*** Extracted entries Section Begins ***
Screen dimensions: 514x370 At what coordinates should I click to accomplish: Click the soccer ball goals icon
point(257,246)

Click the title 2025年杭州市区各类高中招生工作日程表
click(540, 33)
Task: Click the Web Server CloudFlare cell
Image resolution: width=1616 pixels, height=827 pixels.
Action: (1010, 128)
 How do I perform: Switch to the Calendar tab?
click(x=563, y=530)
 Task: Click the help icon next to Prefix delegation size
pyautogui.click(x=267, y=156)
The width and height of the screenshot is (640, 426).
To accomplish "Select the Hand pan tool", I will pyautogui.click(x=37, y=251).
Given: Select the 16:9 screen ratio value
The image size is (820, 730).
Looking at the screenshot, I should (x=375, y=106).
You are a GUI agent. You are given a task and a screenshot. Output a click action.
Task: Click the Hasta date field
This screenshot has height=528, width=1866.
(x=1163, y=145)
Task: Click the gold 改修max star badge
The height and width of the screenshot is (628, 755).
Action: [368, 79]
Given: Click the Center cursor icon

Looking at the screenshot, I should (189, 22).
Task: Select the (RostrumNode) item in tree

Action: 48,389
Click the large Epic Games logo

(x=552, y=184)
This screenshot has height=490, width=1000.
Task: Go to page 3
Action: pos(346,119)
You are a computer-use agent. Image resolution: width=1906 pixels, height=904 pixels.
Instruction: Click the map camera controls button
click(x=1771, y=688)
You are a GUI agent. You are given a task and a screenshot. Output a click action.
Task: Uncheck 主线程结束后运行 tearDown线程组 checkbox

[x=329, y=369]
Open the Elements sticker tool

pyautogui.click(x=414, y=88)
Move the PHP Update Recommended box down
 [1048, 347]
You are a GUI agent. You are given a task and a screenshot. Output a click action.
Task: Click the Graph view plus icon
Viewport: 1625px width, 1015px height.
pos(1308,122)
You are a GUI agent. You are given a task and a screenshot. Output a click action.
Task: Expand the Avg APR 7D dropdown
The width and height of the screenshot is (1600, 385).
*** Extracted entries Section Ends ***
Please restate the records in full, word for word.

Screen dimensions: 514x370 At what coordinates should I click to accomplish: Click the soccer ball goals icon
point(257,246)

Click the title 2025年杭州市区各类高中招生工作日程表
click(540, 33)
Task: Click the Web Server CloudFlare cell
Image resolution: width=1616 pixels, height=827 pixels.
Action: (1010, 128)
 How do I perform: Switch to the Calendar tab?
click(x=563, y=530)
 Task: Click the help icon next to Prefix delegation size
pyautogui.click(x=267, y=156)
The width and height of the screenshot is (640, 426).
To accomplish "Select the Hand pan tool", I will pyautogui.click(x=37, y=251).
Given: Select the 16:9 screen ratio value
The image size is (820, 730).
Looking at the screenshot, I should (x=375, y=106).
You are a GUI agent. You are given a task and a screenshot. Output a click action.
Task: Click the Hasta date field
This screenshot has height=528, width=1866.
(x=1163, y=145)
Task: Click the gold 改修max star badge
The height and width of the screenshot is (628, 755).
Action: [368, 79]
Given: Click the Center cursor icon

Looking at the screenshot, I should (189, 22).
Task: Select the (RostrumNode) item in tree

Action: 48,389
Click the large Epic Games logo

(x=552, y=184)
This screenshot has height=490, width=1000.
Task: Go to page 3
Action: pos(346,119)
You are a computer-use agent. Image resolution: width=1906 pixels, height=904 pixels.
Instruction: Click the map camera controls button
click(x=1771, y=688)
You are a GUI agent. You are given a task and a screenshot. Output a click action.
Task: Uncheck 主线程结束后运行 tearDown线程组 checkbox

[x=329, y=369]
Open the Elements sticker tool

pyautogui.click(x=414, y=88)
Move the PHP Update Recommended box down
 [1048, 347]
You are a GUI agent. You are given a task and a screenshot. Output a click action.
Task: Click the Graph view plus icon
Viewport: 1625px width, 1015px height.
pos(1308,122)
You are a GUI agent. You are given a task and a screenshot. Output a click action.
Task: Expand the Avg APR 7D dropdown
The width and height of the screenshot is (1600, 385).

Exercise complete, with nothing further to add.